Packing up boxes is sad. Always.
The act of putting away memories and moving them to a new place is hard. Leaving behind the things you know in exchange for a fresh start is hard. It’s harder to help pack up boxes, and not get to leave with them.
The beginning of this year is a sad one. I helped my friend pack up her things to move across the country to Washington. I had definitely started to take for granted how nice it was to have a girlfriend living in this place with me. And not just anyone, but someone who I had a pretty long history with.
When I first moved down here everything was new; new people, new job, new places to shop and eat. But what made it a little bit harder was that none of it was new for J. Everywhere we went also had a college memory attached to it. People we saw in stores were people he knew from a class. Every time we drive through the main circle he repeats a college tour to me, “This is the bar I worked at. This is the place we ate at hung over. This place has the best peanut butter milkshakes” and so on. But those places mean nothing to me. They look like worn out college town buildings that need updating. But then last January, I had a friend I knew in college move here. While team JSU was reminiscing about things we’d never seen, we could remember Ovids and hockey games and everything else that made us bleed blue.

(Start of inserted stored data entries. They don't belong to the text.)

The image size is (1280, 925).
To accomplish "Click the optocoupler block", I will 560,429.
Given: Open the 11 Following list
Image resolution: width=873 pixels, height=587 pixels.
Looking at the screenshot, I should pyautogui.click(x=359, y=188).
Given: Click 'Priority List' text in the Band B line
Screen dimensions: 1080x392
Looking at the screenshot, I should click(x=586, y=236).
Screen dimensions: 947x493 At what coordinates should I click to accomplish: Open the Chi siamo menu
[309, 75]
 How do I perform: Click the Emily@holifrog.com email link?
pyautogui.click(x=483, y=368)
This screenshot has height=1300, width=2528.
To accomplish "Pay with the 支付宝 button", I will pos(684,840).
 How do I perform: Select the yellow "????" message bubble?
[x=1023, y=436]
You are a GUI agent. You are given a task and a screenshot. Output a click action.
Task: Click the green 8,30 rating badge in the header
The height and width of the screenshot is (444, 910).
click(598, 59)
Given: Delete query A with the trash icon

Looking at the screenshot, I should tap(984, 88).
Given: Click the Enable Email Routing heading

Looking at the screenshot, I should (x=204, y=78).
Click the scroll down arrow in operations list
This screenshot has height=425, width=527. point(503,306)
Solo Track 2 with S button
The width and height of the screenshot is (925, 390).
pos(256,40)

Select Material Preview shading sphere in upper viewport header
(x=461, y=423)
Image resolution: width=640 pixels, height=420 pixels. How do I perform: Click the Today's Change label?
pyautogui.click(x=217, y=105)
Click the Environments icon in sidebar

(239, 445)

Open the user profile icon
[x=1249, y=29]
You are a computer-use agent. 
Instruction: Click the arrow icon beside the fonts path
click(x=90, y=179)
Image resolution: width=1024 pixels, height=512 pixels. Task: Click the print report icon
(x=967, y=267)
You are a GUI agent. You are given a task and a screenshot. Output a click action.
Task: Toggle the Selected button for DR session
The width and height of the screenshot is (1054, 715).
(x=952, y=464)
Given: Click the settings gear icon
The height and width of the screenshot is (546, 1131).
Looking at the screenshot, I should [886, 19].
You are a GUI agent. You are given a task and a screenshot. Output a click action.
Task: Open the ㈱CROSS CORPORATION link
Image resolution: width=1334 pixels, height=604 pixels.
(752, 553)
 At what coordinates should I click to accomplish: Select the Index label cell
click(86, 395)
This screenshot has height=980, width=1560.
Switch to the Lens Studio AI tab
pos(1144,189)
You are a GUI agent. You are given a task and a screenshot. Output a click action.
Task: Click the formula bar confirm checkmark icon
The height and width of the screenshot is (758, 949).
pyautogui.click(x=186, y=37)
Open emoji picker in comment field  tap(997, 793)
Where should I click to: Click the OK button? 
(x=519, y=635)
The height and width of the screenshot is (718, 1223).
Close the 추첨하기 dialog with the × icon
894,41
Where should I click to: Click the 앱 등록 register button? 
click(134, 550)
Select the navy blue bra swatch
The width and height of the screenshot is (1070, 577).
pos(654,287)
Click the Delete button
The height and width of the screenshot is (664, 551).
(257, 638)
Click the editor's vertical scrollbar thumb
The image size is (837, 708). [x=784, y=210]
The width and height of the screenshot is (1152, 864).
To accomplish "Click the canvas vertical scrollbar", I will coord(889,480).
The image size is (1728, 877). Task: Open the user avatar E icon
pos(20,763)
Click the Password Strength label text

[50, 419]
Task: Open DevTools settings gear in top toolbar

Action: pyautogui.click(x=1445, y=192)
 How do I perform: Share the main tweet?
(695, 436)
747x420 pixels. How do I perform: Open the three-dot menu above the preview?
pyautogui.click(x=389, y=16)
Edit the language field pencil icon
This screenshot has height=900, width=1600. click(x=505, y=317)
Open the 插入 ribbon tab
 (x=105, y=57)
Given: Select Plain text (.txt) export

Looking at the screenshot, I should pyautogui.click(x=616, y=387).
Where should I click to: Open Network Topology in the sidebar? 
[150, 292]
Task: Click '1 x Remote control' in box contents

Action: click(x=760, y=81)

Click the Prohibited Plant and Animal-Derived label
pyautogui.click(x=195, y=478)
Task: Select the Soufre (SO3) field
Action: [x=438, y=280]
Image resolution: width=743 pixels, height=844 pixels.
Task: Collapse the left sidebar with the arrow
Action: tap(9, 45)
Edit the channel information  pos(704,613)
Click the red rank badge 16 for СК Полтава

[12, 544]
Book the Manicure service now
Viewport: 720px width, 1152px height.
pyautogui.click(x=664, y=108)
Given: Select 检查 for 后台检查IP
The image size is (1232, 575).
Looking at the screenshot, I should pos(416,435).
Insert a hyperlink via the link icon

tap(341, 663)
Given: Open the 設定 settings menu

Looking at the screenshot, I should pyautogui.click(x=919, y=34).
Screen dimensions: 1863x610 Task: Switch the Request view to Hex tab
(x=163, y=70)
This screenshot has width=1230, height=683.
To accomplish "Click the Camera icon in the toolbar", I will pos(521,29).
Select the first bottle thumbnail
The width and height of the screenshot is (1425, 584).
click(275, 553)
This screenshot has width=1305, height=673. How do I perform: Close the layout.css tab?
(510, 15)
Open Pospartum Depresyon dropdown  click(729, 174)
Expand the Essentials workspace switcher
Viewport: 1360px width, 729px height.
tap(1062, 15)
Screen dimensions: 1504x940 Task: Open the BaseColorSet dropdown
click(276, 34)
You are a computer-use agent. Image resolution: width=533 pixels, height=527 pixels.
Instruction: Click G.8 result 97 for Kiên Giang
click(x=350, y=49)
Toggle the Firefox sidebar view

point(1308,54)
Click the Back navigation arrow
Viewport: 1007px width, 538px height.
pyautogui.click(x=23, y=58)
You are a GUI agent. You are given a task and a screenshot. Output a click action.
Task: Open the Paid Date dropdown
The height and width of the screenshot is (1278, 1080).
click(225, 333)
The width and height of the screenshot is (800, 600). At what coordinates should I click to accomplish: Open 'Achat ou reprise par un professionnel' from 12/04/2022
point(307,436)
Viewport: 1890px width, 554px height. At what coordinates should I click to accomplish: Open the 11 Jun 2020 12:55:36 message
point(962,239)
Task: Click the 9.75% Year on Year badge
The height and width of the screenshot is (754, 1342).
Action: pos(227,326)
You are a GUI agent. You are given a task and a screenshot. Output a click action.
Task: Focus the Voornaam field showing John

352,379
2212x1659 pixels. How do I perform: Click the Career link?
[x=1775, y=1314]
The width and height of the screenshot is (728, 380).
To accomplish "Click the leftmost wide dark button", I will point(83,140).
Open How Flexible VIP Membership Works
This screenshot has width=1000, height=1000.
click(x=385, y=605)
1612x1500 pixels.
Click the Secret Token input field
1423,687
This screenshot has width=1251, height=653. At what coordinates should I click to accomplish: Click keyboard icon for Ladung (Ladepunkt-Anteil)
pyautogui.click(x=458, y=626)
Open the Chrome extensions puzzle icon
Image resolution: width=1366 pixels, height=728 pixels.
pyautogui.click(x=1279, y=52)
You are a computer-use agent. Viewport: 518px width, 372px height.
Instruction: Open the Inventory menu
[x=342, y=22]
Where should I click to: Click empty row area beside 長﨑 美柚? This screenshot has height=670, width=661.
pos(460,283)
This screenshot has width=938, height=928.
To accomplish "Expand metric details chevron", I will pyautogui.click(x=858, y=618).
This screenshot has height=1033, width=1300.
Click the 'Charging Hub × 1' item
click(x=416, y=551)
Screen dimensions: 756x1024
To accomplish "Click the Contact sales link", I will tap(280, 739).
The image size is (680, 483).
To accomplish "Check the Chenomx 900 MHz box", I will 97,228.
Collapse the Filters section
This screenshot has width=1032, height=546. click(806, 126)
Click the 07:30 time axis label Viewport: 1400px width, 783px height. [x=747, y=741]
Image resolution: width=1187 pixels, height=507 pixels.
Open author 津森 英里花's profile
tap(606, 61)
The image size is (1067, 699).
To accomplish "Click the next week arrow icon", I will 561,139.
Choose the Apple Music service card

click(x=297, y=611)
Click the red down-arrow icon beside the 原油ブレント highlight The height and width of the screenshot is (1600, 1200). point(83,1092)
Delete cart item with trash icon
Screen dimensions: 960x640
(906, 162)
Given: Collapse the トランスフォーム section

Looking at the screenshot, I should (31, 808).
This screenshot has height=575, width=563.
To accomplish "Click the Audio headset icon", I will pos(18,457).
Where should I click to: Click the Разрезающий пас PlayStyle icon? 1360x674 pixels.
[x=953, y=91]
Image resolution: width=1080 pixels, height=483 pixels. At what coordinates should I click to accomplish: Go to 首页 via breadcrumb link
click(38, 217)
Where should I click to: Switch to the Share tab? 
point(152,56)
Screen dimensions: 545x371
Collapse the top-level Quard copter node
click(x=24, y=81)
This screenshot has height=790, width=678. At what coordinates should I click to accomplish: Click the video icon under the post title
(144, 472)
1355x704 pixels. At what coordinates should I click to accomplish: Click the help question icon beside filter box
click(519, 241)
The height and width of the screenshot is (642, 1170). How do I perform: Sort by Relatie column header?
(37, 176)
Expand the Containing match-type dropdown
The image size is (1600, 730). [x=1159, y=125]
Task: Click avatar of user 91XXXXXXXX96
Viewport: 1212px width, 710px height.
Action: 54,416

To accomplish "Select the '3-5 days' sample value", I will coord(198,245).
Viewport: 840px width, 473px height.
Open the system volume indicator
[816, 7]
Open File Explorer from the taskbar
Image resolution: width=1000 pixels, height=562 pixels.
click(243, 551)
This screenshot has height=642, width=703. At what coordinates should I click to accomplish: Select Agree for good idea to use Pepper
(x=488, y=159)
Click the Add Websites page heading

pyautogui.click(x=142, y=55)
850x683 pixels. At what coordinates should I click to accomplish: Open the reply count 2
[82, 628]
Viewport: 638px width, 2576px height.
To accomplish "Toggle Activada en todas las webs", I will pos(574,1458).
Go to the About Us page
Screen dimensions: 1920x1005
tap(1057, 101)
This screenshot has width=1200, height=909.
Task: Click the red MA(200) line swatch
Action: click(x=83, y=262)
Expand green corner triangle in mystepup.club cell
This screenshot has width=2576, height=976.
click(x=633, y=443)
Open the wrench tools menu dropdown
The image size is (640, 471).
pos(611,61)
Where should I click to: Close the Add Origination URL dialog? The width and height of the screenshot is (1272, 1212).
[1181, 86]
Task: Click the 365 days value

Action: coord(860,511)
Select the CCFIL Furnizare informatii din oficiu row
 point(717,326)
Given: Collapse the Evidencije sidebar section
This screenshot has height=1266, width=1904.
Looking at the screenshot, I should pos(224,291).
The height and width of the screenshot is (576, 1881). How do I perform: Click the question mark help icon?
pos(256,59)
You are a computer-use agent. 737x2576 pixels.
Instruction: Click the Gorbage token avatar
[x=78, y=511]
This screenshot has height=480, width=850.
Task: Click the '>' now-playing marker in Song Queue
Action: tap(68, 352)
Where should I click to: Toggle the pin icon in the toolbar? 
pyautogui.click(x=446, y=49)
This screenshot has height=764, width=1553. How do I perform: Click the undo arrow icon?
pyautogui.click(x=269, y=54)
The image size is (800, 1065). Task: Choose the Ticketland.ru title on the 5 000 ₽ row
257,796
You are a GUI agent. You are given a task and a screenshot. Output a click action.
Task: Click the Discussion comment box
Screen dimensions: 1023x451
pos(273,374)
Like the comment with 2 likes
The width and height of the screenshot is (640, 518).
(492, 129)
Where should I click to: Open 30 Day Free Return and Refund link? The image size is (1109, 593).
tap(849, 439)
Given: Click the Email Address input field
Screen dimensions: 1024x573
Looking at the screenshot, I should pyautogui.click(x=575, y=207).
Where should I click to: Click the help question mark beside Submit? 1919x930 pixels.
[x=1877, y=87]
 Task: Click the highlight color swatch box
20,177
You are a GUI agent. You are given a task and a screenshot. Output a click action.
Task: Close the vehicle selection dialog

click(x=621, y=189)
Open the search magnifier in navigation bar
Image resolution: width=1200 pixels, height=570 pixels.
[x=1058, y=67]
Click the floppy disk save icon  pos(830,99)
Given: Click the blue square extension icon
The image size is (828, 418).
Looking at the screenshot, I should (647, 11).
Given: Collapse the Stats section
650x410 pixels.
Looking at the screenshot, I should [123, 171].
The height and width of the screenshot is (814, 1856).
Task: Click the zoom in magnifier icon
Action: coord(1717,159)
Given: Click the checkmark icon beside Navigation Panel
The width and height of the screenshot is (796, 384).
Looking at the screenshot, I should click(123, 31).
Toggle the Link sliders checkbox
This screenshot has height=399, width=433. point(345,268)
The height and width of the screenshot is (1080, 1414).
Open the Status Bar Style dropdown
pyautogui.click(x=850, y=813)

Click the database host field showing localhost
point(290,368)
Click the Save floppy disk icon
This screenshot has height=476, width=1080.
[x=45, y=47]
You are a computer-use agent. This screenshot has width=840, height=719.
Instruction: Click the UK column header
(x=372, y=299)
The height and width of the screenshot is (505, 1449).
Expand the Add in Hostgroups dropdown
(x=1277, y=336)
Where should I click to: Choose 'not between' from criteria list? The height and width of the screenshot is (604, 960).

It was sad the first time she left me in Lexington, and the second time isn’t showing any promise to be any easier. I know she felt the same way while in the middle of packing boxes and two bottles of wine she suddenly stopped, stood up, and said, “This sucks”.
This. Sucks.
I know what she meant. Packing the boxes doesn’t suck. Picking out what to donate doesn’t suck. Leaving sucks. It was just a truly sucky thing. No matter how exciting it is to be at the next place, or the next level; the leaving sucks.